09. März 2016, 19:30 Uhr | Stadt Gelsenkirchen
Diese Meldung ist vom 09. März 2016, 19:30 Uhr. Gegebenenfalls sind einzelne Inhalte oder der gesamte Artikel nicht mehr aktuell. Für aktuelle Meldungen der Stadt Gelsenkirchen klicken Sie bitte auf https://www.gelsenkirchen.de/aktuelles
GE. Früher als erwartet und angekündigt kann nun auch die Sporthalle des Leibniz-Gymnasiums an der Breddestraße wieder freigezogen werden. Die rund 90 verbliebenen Flüchtlinge ziehen in den kommenden Wochen in die Traglufthalle nach Schaffrath. Der Schul- und Vereinssport kann also sehr bald wieder an dieser Stelle stattfinden.
„Damit lösen wir Schritt für Schritt unser Versprechen ein, die Sporthallen als erstes wieder ihrer eigentlichen Nutzung zu übergeben“, sagte Hans-Joachim Olbering, Leiter der Stabsstelle Flüchtlinge heute im Ausschuss für Soziales und Arbeit.

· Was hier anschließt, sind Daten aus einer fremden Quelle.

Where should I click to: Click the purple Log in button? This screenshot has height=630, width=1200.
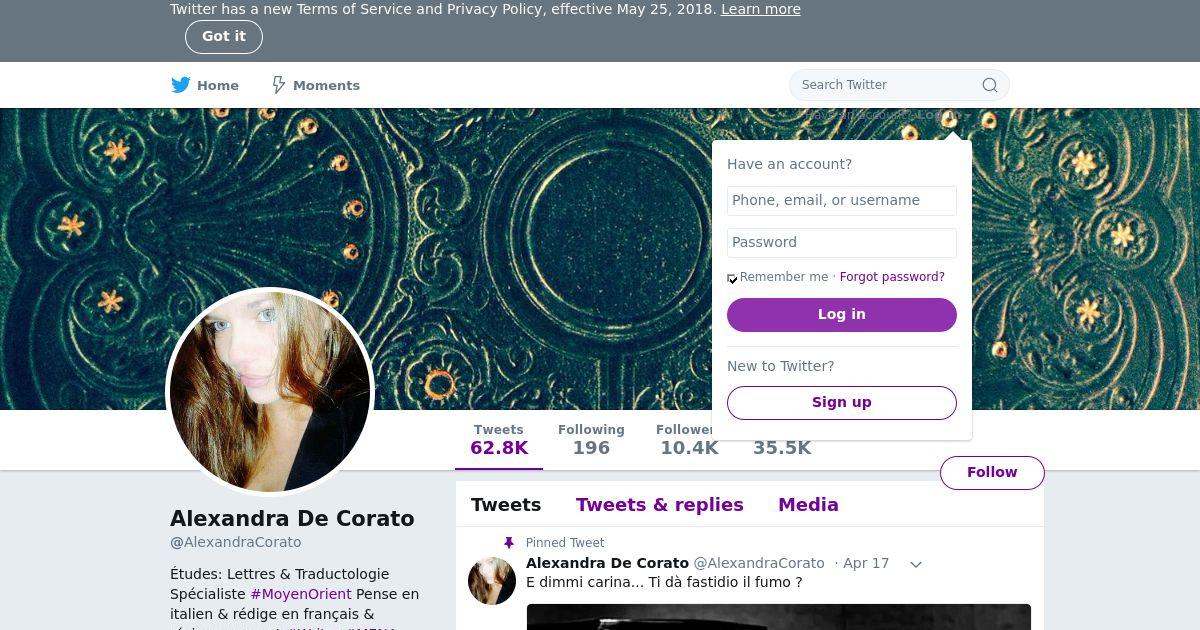(x=842, y=314)
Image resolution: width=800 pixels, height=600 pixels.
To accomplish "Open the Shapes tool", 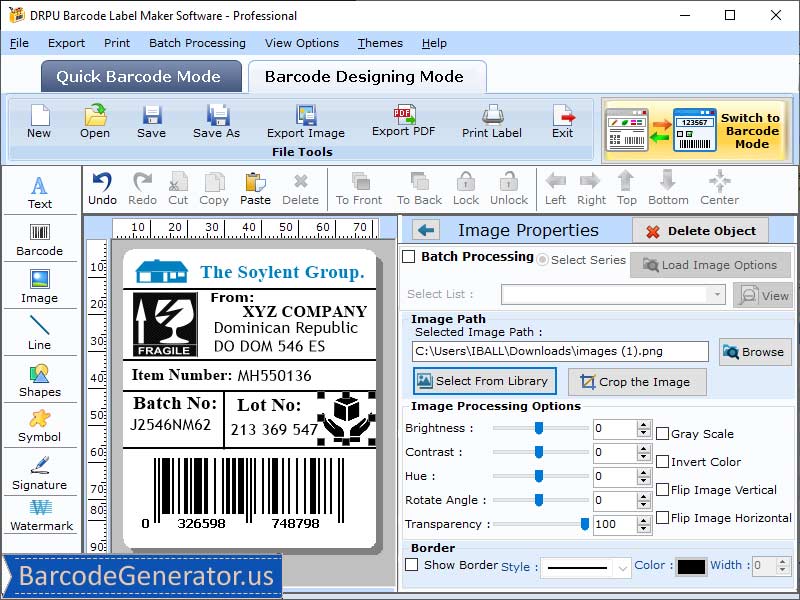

Die Halle an der Breddestraße ist die zweite freigezogene: Bereits in der vergangenen Woche wurde die Wildenbruchhalle geräumt.
„Wir nutzen jetzt den Spielraum, den wir uns erarbeitet haben. Weil wir gegenüber dem Land unsere Aufnahmequote zu 100 Prozent erfüllt haben, haben wir jetzt einen vorläufigen Zuweisungsstopp erlangt. Und diese Phase nutzen wir nun, um provisorische Lösungen zu verbessern“, sagte Olbering.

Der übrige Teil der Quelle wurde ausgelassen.